Змей взял в руки валяющийся на полу шлемофон оператора-наводчика, разгладил, сбивая пыль, напялил его на голову. Кажется, его совсем не удивило, что в наушниках привычно послышался писк, обозначающий исправность радиосвязи, а потом послышался голос.
– Я больше так не могу… не могу… – заговорил кто-то на другом конце провода, часто дыша.
– Терпи, сынок, – сказал кто-то другой. – Скоро все закончится.
– Но ведь они… – первый, казалось, едва сдерживался, чтобы не заплакать. – Они ведь ни в чем не виноваты… За что их?
– Терпи, – повторил тот же голос.
Из наушников донесся скрип люка и возня, кто-то кого-то пытался остановить, удержать, на мгновение сталкеру даже показалось, что он услышал щелчок снимаемого с предохранителя пистолета, но попытка была неудачной.
– Да пошли вы все! – закричал третий, совсем юношеский голос, прежде чем люк скрипнул обратно.
– Сука! – прошипел второй голос. – Наводчик сбежал.
– Товарищ капитан, а может, нам всем?.. – с надеждой спросил первый, и теперь Змей понял, что этот голос принадлежал механику-водителю. – Может, нам всем бежать? Мы все равно все уже трупы… Это же люди…
В отдалении послышались хлопки выстрелов, много выстрелов, видимо, это открыли огонь с блокпоста, в эфир ворвались крики людей, заглушившие и дальнейший разговор водителя с командиром, и громыхание пулеметов. В единую сонорную спираль вплелись и вопль матери, склонившейся над умирающим ребенком, и гортанный рев потерявшего всю семью мужчины, и произносимая старческим голосом мольба о помиловании, и отчаянное воззвание к разуму, но в большей части проклятия… сами проклятия…
А потом все оборвал выстрел, совсем близко. Некоторое время в эфире была полная тишина, и лишь несколькими секундами позже стали слышимыми слова «Отче наш». Произносивший не знал всех слов молитвы, а потому, как только запинался, сразу же останавливался и начинал снова.
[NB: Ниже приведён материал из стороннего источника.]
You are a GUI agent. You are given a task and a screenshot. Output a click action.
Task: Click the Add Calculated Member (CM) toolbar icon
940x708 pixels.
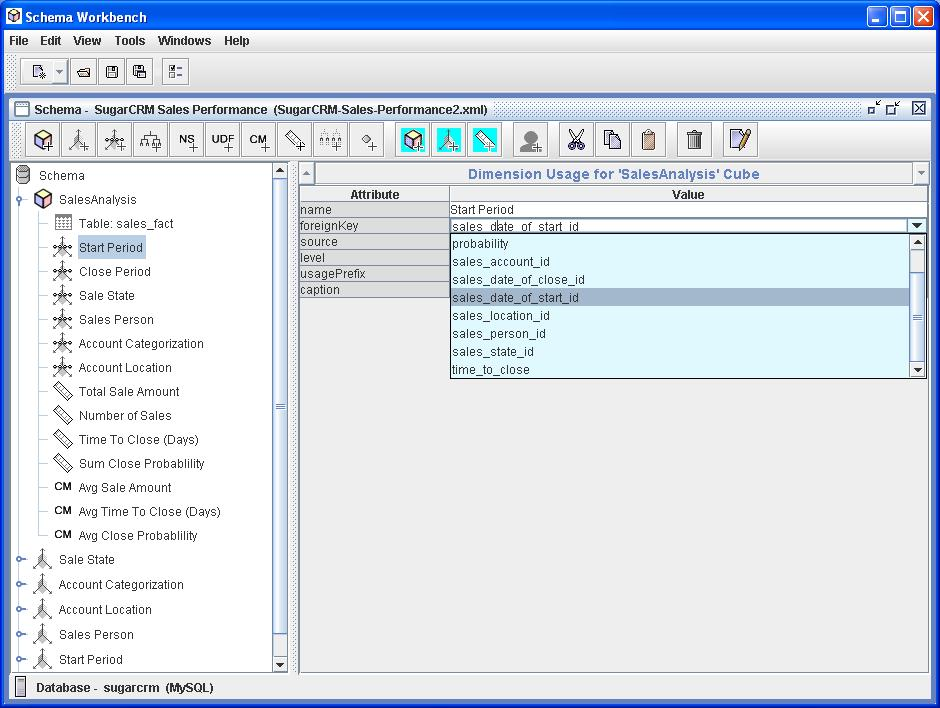(259, 141)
А когда он закончил, вместо «аминь» в наушниках грянул еще один выстрел.
Кирк с братом уже было начали подозревать, что со Змеем что-то неладно, и выбрасывали на пальцах, кто полезет проверить, как вдруг в проеме башни возник торс механика «Бессонницы». В его глазах застыло спокойствие. В охапке он держал снаряды.
Прохаживаясь взад-вперед по крыше «Икаруса» и внимательно поглядывая по сторонам, Каран вдруг услышал тихий всхлип. Встряхнув головой, он остановился и прислушался. И всхлип повторился. А потом появились голоса: приглушенные или шепот. Кто-то тихо с кем-то переговаривался, кто-то плакал, кто-то пытался утешить, подбодрить, кто-то осуждал чьи-то действия, а кто-то тихо матерился. Голоса однозначно доносились из отверстия для люка в крыше. Каран несколько раз проходил мимо него и даже однажды заглянул внутрь, украдкой осветив салон и убедившись, что кроме лежавших в проходе и сидящих на креслах человеческих останков в автобусе не обитает никакой мутант.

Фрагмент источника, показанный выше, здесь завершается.